Trading Winding Down as Blood is Spilt in Iraq

December 22, 2011

The dollar is narrowly mixed, showing rises of 0.4% against the Swiss franc, 0.2% versus the yen and euro, and 0.1% against the loonie and sterling.  The dollar has lost 0.3% against the kiwi after better than expected New Zealand GDP growth was reported, and the greenback has also dipped 0.1% relative to the Aussie dollar.  The yuan is steady.

Share prices fell by 1.2% in Australia, 0.8% in Japan, 0.5% in New Zealand, 0.3% in Singapore, and 0.2% in Hong Kong.  The Paris Cac, German Dax and British Ftse are 1.2%, 0.7% and 0.8% stronger.  U.S. stocks opened higher following better-than-anticipated jobless claims data.

The yield on 10-year British gilts is three basis points lower, while those on Japanese JGBs and German bunds edged down a basis point.

Gold is 0.4% softer at $1607.7 per ounce.  Oil is up 0.1% at $98.76 per barrel.

U.S. real GDP growth last quarter was revised downward to 1.8% (1.5% on year) from 2.0% instead of the upward correction that analysts were expected.  Consumption growth was revised lower to 1.7%, and inventories exerted a 1.35 percentage point drag on the growth rate.  The core personal consumption price deflator was only 1.6% higher than a year earlier.

U.S. jobless insurance claims continued their downtrend last week, dropping to 364K and a 4-week average of 380.25K.  364K was the lowest reading since April 2008.  Outstanding continuous jobless claims also fell in the latest reported week.

The Chicago Fed national activity index weakened to a three-month low of negative 0.37 in November from minus 0.11 in October.

Market chatter continues that the much-higher-than-expected size of the ECB’s 3-year repo operation underlines the very weak state of European banks.

Turkey’s central bank left its one-week repo rate steady at 5.75%, stressing the need to contain inflation, which is well above target, but also the need for a flexible monetary stance in the face of so much global financial and economic uncertainty.  Turkey’s unusual approach to the balancing act has drawn increasing criticism from private analysts.

Japan’s government revised its growth projections down to minus 0.1% this fiscal year and 2.2% in FY12/13.

British 3Q GDP growth was revised up 0.1 percentage point to 0.6%, which was also the on-year pace.  Markets are unimpressed.  Personal consumption was flat last quarter, and government spending was revised sharply lower to 0.2%.  More austerity is coming, and Britain’s European markets are in recession.  Moreover, a record GBP 15.2 billion current account deficit in 3Q was some 50% greater than assumed and represented a dangerously high 4.0% of GDP.

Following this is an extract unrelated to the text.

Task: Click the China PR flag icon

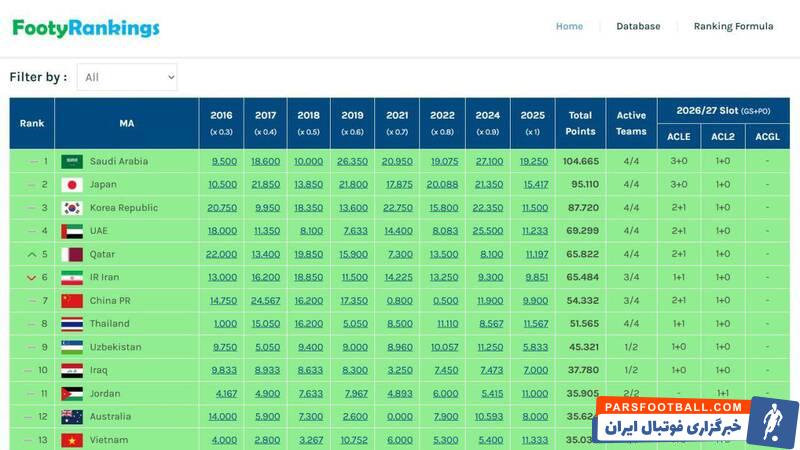Action: 72,301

New Zealand GDP advanced 0.8% in 3Q and 1.9% on year, beating expectations.  Consumption growth of 1.5% was the best since 1Q07.  The data reflect the boost of being host country for the world rugby cup.

Dutch GDP was revised to a drop in 3Q of 0.2% and an on-year advance of 1.6%.  Danish GDP was unchanged from 3Q10. Italian retail sales were 1.5% lower than a year earlier in October.  Belgian CPI inflation slowed to 3.5% in December from 3.9% in November.  Irish retail sales in November were down 0.8% from a year before. 

Hungarian retail sales edged down 0.1% in October and were up 0.6% on year.  Polish unemployment increased to 12.1% last month, and retail sales dropped 0.5% on month.

Hong Kong’s current account surplus of HKD 33.6 billion last quarter was over seven times wider than in 2Q.

Canadian average weekly earnings rose 1.4% between September and October and 2.7% on year.

A car bombing in Baghdad, Iraq has killed dozens.